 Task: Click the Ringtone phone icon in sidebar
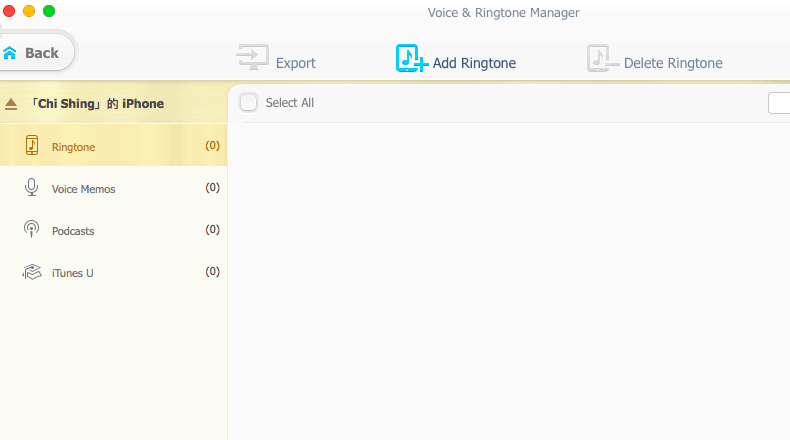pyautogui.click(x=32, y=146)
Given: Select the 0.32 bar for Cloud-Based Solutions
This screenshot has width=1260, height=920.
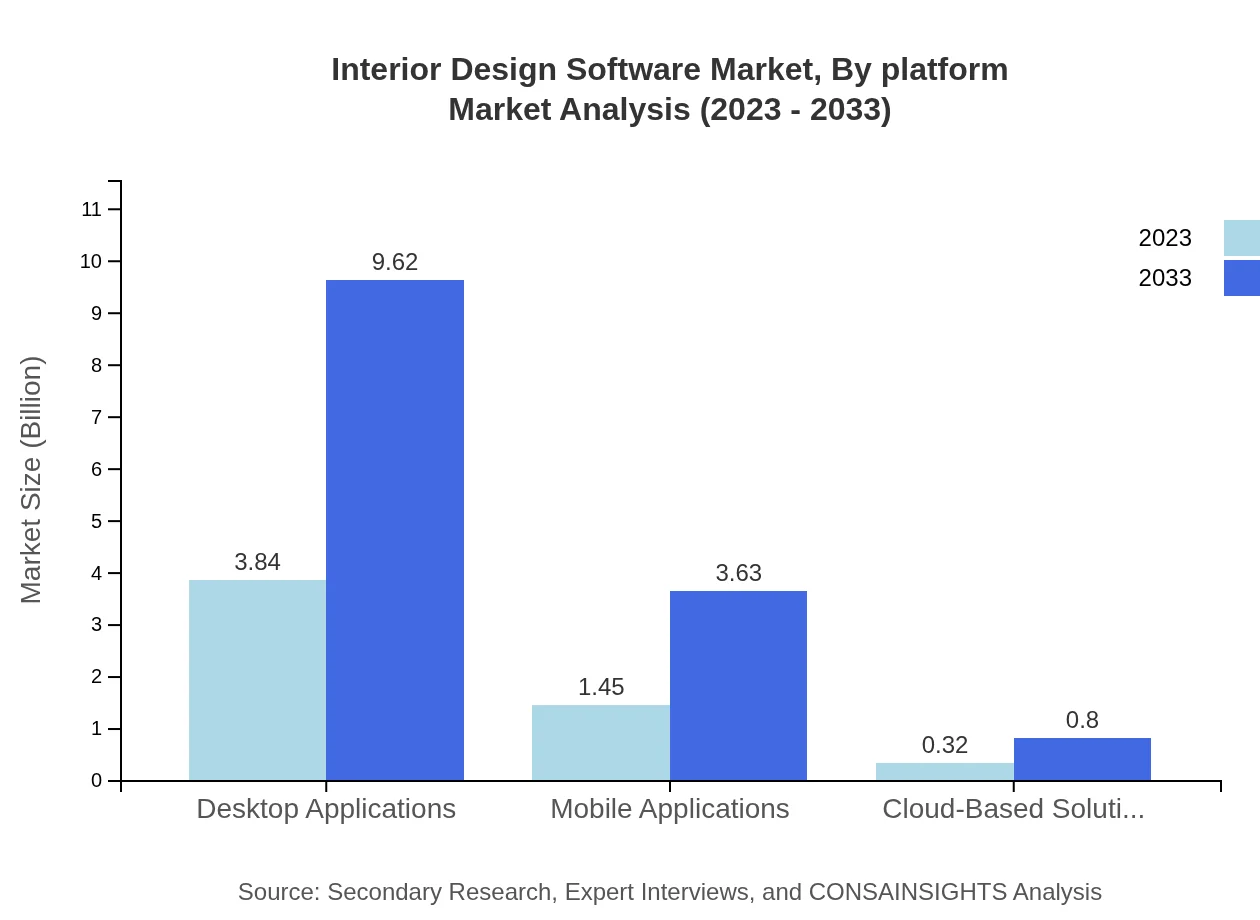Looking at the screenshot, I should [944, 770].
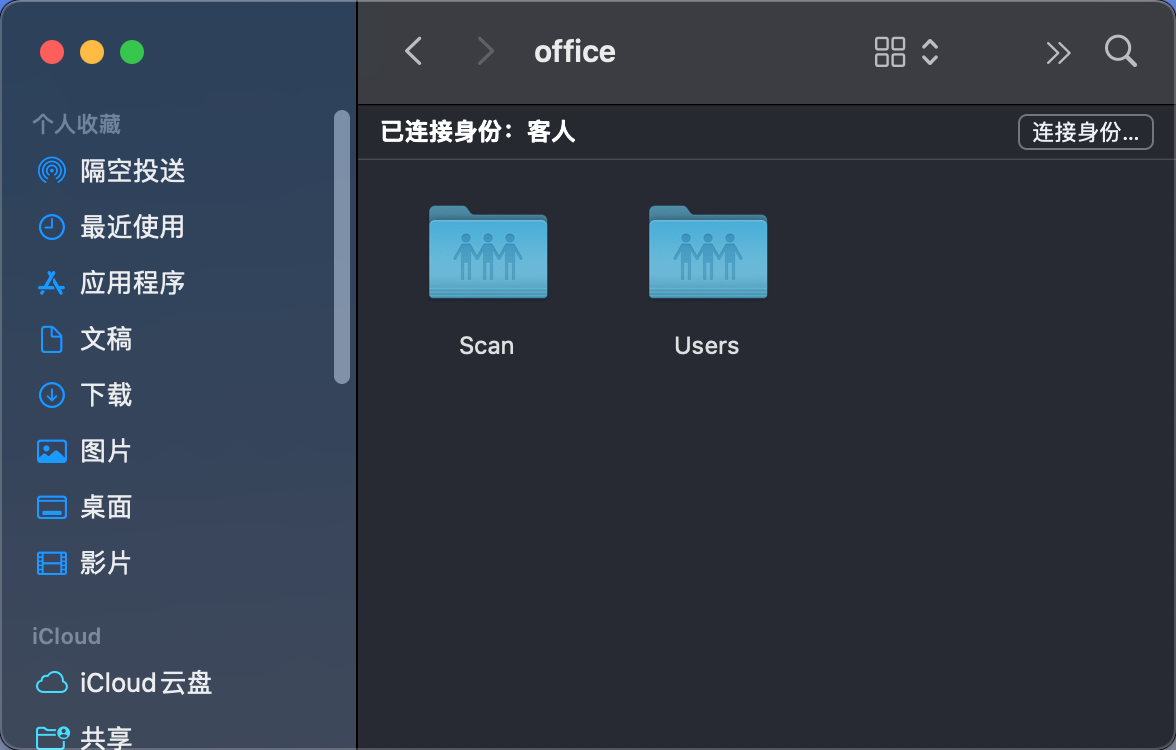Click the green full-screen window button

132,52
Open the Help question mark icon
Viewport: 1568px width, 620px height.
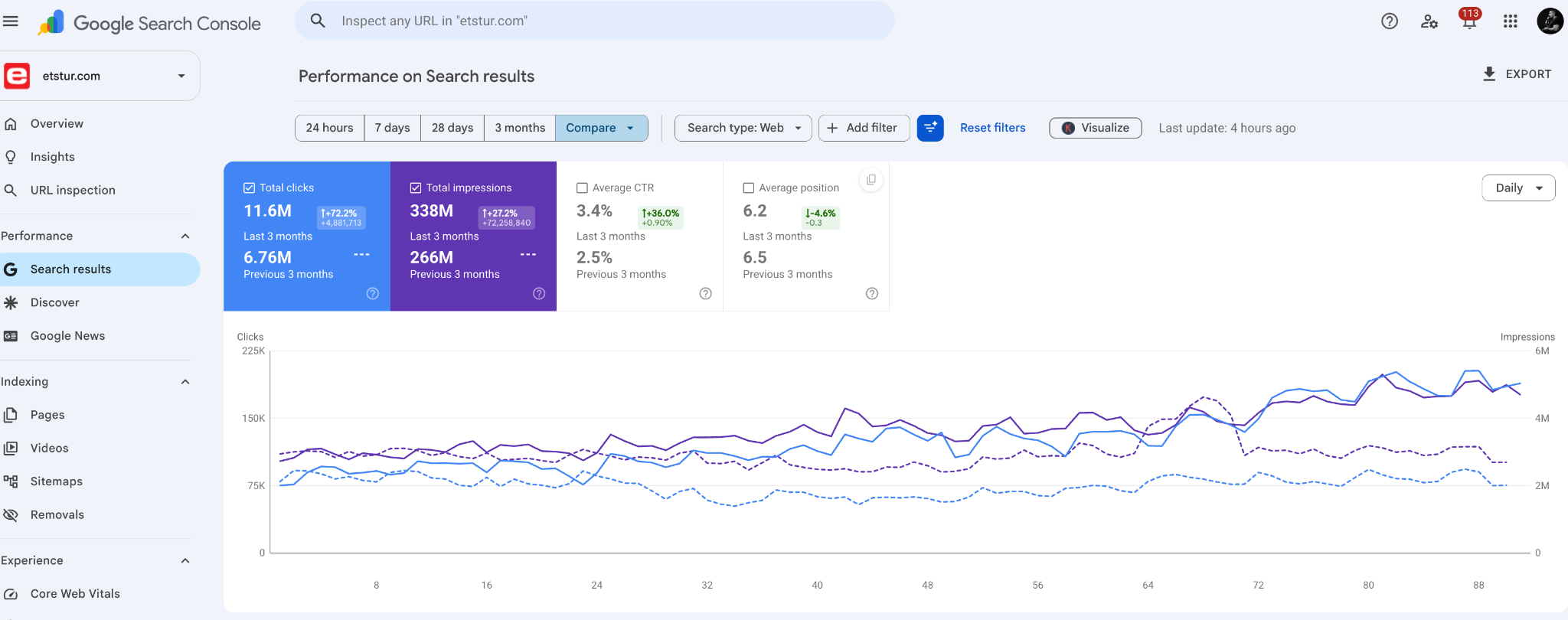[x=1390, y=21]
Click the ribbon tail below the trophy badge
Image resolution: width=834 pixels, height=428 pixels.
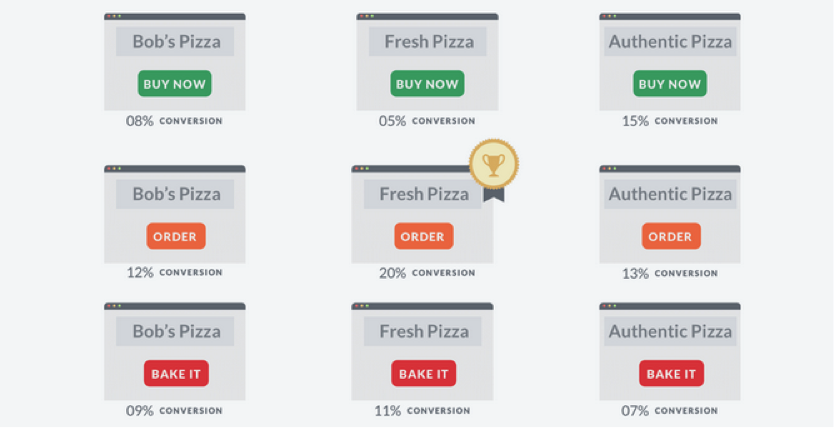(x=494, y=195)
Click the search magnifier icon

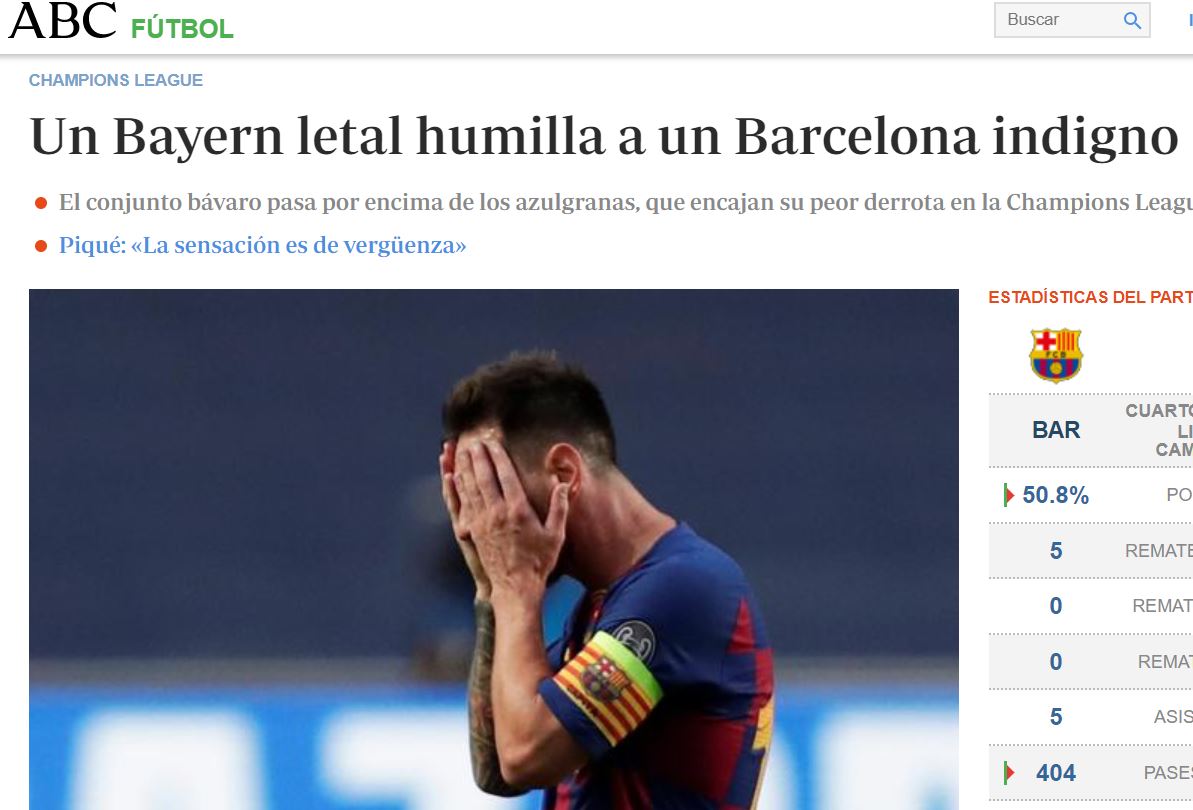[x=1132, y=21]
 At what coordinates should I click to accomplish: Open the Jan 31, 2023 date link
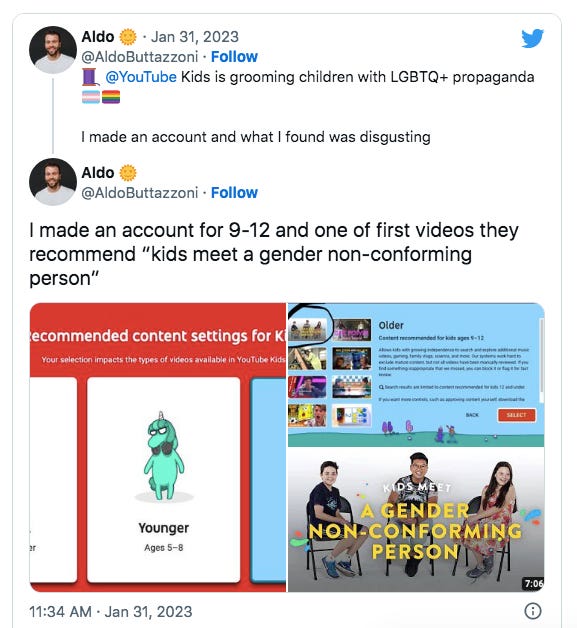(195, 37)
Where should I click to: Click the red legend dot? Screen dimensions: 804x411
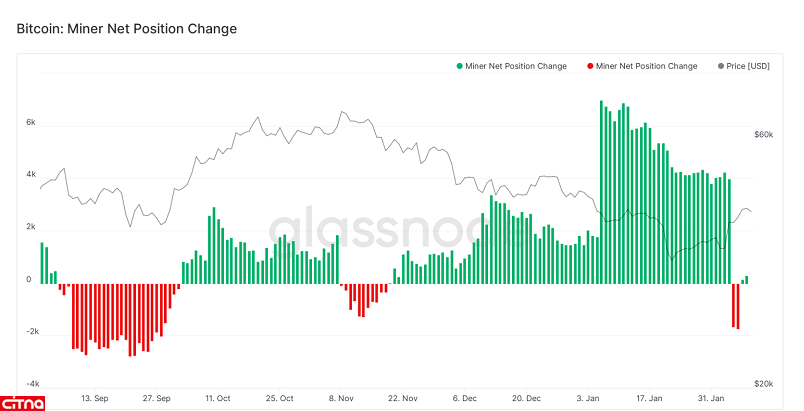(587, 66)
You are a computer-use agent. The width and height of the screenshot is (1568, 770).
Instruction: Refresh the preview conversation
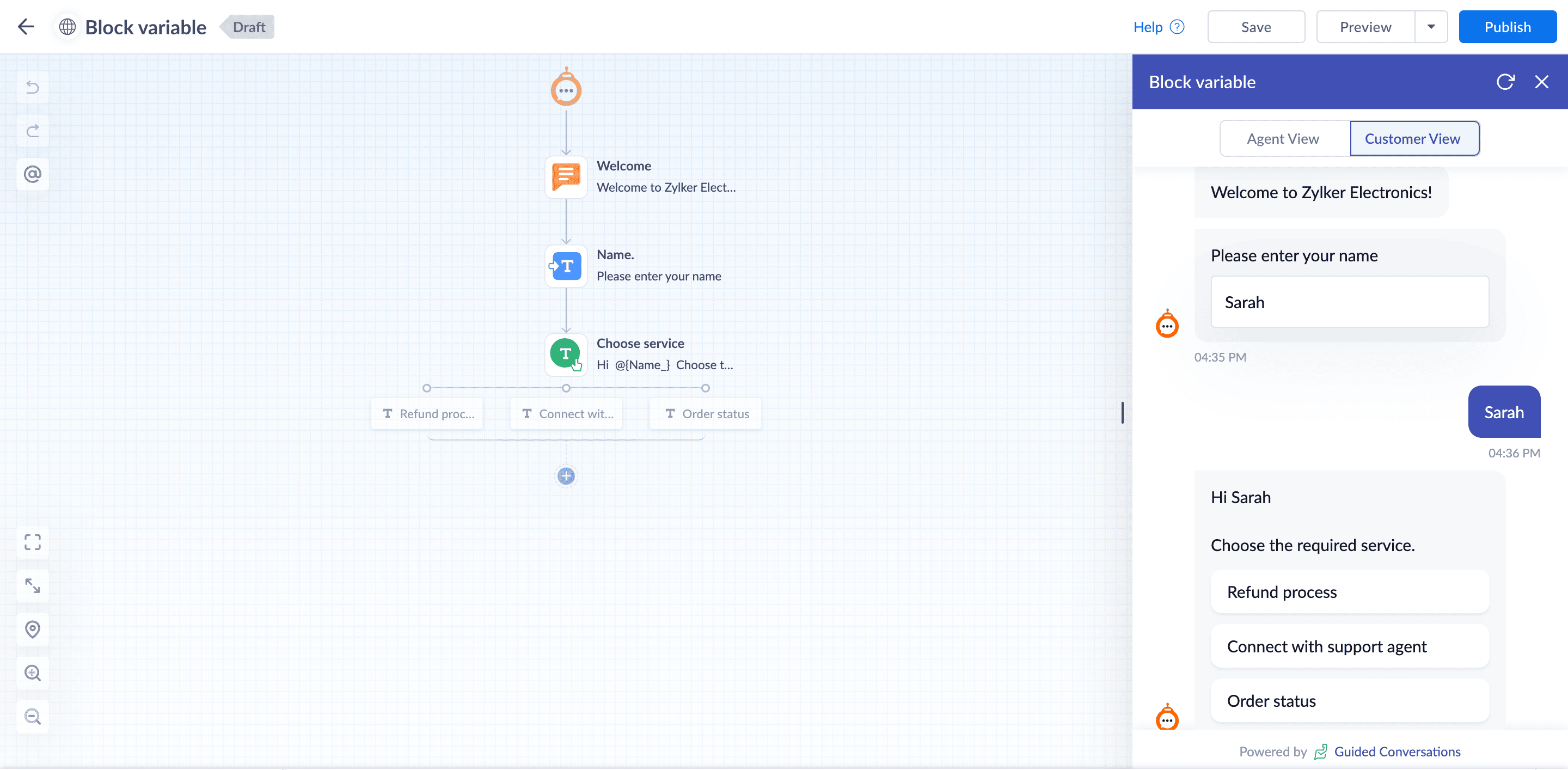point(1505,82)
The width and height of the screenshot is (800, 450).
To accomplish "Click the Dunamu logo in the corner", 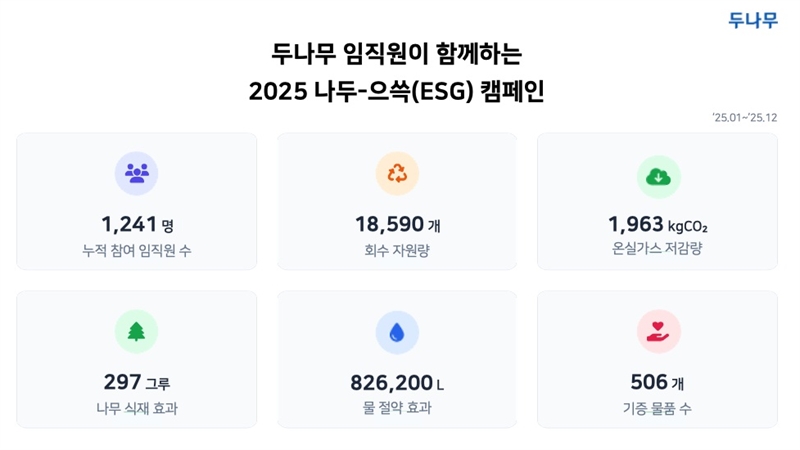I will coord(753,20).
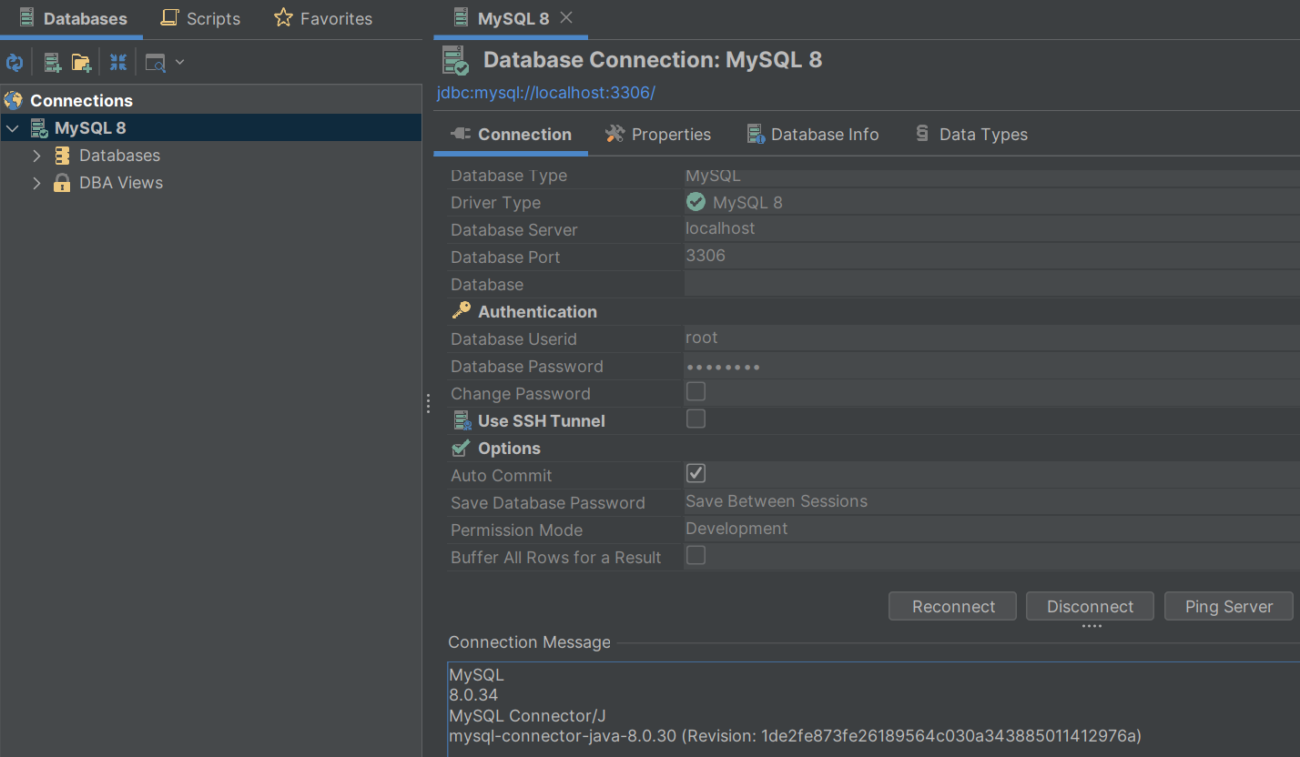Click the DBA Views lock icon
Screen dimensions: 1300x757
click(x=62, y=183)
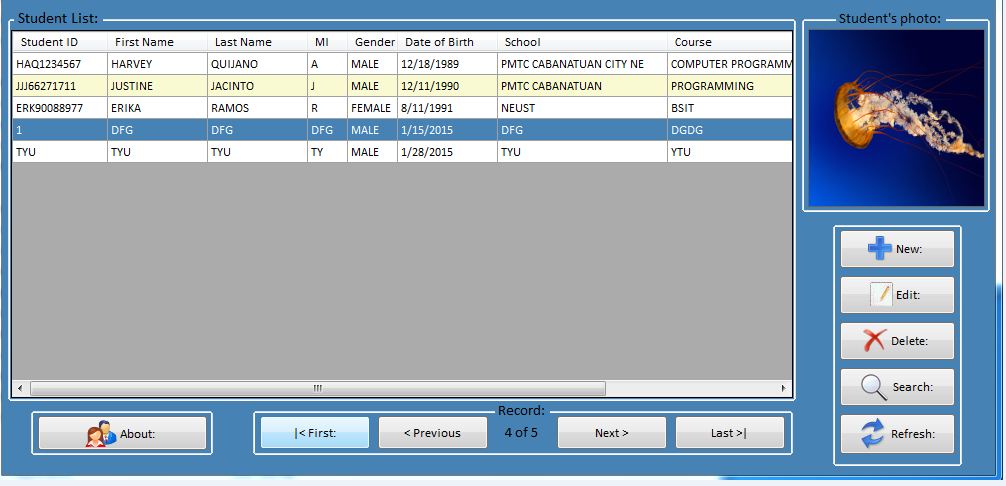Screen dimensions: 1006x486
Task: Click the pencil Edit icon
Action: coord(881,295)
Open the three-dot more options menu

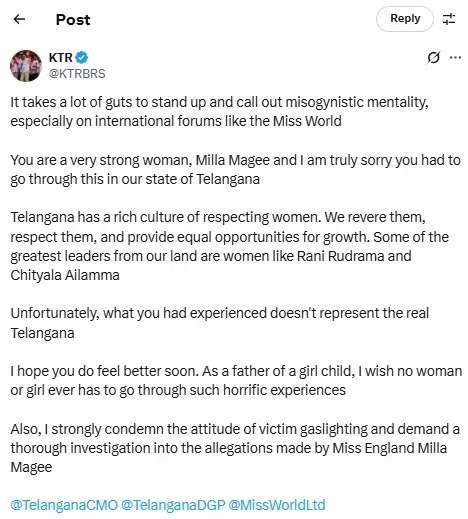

——————

[EXERCISE DIRECTIONS] Quote the stretch of the records from the start through the line containing "[x=1132, y=21]", both ends included, leaving out the pictures.

[SOLUTION FOR THIS EXERCISE]
 Task: Click the Ringtone phone icon in sidebar
pyautogui.click(x=32, y=146)
Given: Select the 0.32 bar for Cloud-Based Solutions
This screenshot has width=1260, height=920.
Looking at the screenshot, I should [944, 770].
Click the green full-screen window button

132,52
Open the Help question mark icon
Viewport: 1568px width, 620px height.
[x=1390, y=21]
Click the ribbon tail below the trophy badge
Image resolution: width=834 pixels, height=428 pixels.
(x=494, y=195)
Click the search magnifier icon

[x=1132, y=21]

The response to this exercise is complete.